Marco Perea - Director of credit risk and lending, Fidelity National Information Services
The need for physical distance has reverberated across global economies. Asia, having faced this crisis first, has felt the tremendous impact on consumer spending and travel. Given that many Asian economies are primarily retail-driven either through discretionary spending or tourism, the restrictions on physical movement have had an immediate effect on bank balance sheets. Specifically, the moratorium on debt payments imposed by many central banks and governments has caused banks to rethink how they allocate cash flow.
There is a delicate balance between meeting mandates to support retail consumers and small- and medium-sized enterprises while at the same time maintaining adequate liquidity and provisions. Notably, central banks have lowered rates to ease this funding burden on banks. Nonetheless, going forward, timely stress testing in relation to liquidity scenarios will take on a greater focus.
Aleksandrs Parfjonovs - Head of Vietnam operations, Grindeks JSC
The Vietnamese government has handled the crisis very well compared to other countries.

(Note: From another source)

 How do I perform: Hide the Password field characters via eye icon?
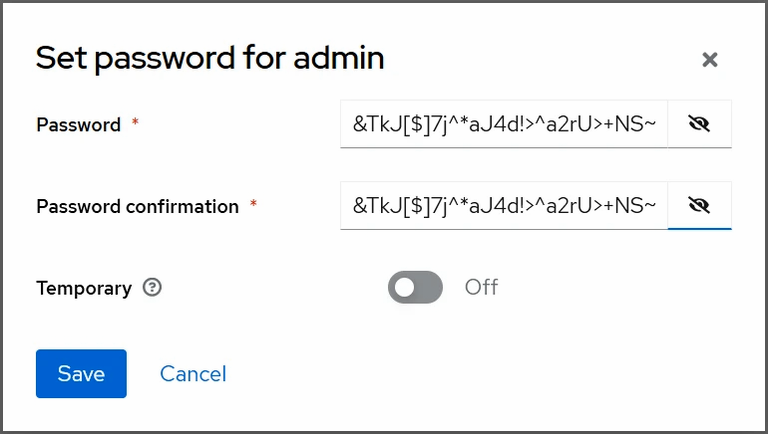point(699,124)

Other than working distantly and making use of online software, there is no disruption in both of our representative offices in Vietnam.

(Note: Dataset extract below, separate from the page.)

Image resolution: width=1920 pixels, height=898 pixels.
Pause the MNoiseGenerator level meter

The main issue we are facing is the delay of the pharmaceutical policy approval, such as Circular No.32/2018/TT-BYT on marketing authorisation of drugs and medicinal ingredients and tender rules introduced in Circular No.15/2019/TT-BYT providing guidance on bidding for supply of drugs for public health facilities. We hope that there would be a fast approval for drugs in shortage or on the list of essential ones. Also, it is very crucial that the government approves pending pharmaceutical applications, so that we could introduce new generics to the market. If the changes above are addressed, we would be able to not only continue operations but also expand them locally.
Vu Hai Bang - General director, Woodsland JSC
Wood businesses in general are facing many difficulties. Currently, the Vietnam Timber and Forest Product Association has 124 exporters, but the pandemic has forced 80 per cent to suspend or cancel their orders.
Besides this, the domestic demand also dropped sharply. So far, 51 per cent of wood businesses in the whole country have partially stopped production, and 7 per cent have completely stopped. In this context, we recommend that the government implements early support packages and does not wait until businesses are practically dead.
We thank the government for the decision to extend businesses’ debts, but we still hope that the social insurance payments for workers will be on hold too. A wood enterprise can have up to 2,000 or 3,000 workers, with insurance fees quite large. Wood enterprises need to be supported with specific policies to extend the time of insurance payments.